• [Exercise description]: Restate word for word the line containing "Click the Recolor Artwork icon" and each line that follows it, through the last line below, and nothing else.

• [Supplied entries]:
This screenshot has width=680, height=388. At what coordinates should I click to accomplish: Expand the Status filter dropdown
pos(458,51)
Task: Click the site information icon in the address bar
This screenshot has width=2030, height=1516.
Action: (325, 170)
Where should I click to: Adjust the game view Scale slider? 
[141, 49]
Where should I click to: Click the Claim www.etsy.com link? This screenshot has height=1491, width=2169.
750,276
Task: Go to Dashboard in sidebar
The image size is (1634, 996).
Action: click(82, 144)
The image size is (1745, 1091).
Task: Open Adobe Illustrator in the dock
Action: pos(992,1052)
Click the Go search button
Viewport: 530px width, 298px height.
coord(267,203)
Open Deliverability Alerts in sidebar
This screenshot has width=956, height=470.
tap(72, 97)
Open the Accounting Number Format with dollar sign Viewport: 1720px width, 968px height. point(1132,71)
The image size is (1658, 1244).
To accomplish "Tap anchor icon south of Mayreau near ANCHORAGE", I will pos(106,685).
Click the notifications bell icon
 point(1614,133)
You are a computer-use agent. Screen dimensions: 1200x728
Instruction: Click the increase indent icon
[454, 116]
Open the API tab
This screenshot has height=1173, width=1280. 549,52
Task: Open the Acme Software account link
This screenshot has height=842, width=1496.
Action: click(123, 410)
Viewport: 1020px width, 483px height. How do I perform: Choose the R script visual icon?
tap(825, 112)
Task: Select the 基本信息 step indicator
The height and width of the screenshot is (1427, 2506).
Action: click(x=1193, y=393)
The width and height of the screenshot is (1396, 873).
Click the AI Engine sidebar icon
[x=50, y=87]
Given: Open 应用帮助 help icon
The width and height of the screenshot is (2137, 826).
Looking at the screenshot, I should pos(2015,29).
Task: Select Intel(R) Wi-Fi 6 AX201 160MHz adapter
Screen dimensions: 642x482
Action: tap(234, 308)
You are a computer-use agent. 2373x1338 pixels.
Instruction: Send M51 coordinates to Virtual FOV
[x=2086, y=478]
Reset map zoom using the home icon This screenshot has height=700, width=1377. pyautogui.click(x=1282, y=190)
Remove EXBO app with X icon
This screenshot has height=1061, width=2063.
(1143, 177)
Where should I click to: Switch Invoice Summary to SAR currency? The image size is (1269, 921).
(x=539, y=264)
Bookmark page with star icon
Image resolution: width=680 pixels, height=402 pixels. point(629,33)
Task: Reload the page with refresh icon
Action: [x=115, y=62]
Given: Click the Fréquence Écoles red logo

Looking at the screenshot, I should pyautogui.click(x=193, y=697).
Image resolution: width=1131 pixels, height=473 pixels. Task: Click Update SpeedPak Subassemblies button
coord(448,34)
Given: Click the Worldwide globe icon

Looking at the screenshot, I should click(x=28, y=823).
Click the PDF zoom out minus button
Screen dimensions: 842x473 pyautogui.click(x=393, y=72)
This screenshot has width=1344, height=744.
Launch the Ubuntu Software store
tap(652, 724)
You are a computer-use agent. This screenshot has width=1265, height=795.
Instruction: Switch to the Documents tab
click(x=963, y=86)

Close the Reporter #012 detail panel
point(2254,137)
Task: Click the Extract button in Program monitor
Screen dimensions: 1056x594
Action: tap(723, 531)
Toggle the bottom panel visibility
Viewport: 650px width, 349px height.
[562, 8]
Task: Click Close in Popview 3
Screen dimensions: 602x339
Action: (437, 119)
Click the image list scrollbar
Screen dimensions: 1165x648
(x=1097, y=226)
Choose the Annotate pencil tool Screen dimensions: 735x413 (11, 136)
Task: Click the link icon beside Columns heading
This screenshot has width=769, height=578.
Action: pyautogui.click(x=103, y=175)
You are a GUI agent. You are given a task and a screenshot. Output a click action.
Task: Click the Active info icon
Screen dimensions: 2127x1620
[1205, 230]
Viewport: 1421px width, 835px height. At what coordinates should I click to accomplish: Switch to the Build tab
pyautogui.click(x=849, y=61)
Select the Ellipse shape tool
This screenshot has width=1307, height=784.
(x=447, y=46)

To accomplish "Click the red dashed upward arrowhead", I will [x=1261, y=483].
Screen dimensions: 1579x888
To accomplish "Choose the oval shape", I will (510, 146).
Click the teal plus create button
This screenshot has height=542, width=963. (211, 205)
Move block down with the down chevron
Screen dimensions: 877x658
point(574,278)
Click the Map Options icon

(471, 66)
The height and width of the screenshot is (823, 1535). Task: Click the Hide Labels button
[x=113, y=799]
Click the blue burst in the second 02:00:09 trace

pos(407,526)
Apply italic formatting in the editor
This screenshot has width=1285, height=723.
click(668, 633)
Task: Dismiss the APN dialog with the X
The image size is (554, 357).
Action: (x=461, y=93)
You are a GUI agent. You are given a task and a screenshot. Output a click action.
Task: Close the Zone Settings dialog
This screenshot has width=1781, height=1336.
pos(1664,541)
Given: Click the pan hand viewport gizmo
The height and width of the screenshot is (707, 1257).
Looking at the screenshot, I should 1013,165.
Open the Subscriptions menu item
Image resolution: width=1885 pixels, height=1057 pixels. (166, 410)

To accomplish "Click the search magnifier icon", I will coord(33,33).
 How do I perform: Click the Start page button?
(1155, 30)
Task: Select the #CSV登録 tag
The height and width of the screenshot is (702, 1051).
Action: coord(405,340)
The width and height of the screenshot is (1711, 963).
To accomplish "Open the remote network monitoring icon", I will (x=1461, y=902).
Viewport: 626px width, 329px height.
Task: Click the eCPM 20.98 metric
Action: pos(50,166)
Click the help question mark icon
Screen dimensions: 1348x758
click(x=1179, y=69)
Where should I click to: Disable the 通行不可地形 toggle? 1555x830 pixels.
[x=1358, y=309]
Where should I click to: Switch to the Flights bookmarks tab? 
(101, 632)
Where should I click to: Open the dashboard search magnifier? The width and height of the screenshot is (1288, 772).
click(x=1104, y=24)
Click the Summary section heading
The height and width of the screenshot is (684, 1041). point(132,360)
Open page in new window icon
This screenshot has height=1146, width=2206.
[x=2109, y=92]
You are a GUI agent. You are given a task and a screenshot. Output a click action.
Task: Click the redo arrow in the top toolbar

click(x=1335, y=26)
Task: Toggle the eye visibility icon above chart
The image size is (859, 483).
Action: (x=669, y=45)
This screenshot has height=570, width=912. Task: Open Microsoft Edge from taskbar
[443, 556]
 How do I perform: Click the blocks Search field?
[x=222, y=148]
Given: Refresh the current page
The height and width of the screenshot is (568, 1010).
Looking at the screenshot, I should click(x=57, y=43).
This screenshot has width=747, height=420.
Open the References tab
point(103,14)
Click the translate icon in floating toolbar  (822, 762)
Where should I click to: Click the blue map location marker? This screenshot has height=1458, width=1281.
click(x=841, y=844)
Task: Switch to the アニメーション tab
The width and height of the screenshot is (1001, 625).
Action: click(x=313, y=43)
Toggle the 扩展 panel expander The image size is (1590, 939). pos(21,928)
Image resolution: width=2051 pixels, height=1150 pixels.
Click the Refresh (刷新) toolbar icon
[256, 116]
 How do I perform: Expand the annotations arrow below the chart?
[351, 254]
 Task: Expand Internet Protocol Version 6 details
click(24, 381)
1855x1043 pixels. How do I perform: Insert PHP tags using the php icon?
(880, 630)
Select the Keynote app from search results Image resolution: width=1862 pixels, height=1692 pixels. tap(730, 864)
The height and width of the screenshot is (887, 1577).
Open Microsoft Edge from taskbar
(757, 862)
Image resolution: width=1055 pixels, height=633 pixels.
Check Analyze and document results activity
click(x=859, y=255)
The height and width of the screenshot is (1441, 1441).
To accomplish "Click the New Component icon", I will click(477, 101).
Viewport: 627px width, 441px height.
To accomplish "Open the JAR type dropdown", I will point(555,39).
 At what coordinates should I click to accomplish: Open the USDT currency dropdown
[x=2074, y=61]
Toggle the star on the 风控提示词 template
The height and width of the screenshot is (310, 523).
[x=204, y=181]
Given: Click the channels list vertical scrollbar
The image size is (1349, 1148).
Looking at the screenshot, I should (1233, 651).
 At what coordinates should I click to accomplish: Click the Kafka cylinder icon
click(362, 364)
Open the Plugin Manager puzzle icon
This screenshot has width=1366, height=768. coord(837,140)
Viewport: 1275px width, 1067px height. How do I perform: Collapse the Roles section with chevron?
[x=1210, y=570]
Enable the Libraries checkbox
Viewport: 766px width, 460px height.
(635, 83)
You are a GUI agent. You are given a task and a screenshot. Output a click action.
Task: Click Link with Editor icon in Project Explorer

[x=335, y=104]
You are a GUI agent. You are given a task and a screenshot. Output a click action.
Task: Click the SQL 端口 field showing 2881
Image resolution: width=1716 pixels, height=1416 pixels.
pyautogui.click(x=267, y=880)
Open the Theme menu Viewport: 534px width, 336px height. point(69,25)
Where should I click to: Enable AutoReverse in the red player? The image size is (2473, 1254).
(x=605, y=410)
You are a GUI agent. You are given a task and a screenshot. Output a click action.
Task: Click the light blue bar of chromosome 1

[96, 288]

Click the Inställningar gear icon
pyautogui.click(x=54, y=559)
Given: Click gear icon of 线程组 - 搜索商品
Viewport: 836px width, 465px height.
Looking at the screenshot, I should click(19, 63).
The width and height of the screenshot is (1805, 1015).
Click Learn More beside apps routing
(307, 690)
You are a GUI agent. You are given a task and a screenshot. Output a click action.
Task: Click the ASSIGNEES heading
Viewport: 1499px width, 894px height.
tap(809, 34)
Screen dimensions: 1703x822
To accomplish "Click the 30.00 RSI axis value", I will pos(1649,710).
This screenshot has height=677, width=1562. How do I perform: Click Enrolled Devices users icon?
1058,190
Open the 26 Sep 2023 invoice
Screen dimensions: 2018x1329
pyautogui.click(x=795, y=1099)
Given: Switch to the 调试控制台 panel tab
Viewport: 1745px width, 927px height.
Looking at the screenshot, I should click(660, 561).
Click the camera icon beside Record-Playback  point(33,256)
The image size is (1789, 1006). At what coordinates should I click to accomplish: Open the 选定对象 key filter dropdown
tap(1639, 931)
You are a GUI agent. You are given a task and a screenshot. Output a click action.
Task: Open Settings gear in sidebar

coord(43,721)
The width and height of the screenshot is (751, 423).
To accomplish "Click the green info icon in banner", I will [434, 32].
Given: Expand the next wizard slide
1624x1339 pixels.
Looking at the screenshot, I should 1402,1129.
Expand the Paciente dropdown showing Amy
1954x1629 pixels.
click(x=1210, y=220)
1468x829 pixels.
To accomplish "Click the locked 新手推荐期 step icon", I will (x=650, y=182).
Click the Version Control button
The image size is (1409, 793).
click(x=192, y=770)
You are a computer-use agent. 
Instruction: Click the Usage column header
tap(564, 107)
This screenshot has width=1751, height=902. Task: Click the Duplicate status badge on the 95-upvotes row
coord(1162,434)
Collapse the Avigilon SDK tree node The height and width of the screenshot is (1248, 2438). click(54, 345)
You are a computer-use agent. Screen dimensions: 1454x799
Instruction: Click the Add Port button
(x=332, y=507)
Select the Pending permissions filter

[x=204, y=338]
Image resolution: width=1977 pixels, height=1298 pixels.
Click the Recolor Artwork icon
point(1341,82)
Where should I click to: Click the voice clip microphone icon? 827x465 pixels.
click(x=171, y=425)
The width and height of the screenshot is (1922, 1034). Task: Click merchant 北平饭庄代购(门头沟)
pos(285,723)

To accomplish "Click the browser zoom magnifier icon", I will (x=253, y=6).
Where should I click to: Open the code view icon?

• [Solution to this task]:
Click the Recolor Artwork icon
point(1341,82)
Where should I click to: Click the voice clip microphone icon? 827x465 pixels.
click(x=171, y=425)
The width and height of the screenshot is (1922, 1034). Task: Click merchant 北平饭庄代购(门头沟)
pos(285,723)

To accomplish "Click the browser zoom magnifier icon", I will (x=253, y=6).
Where should I click to: Open the code view icon?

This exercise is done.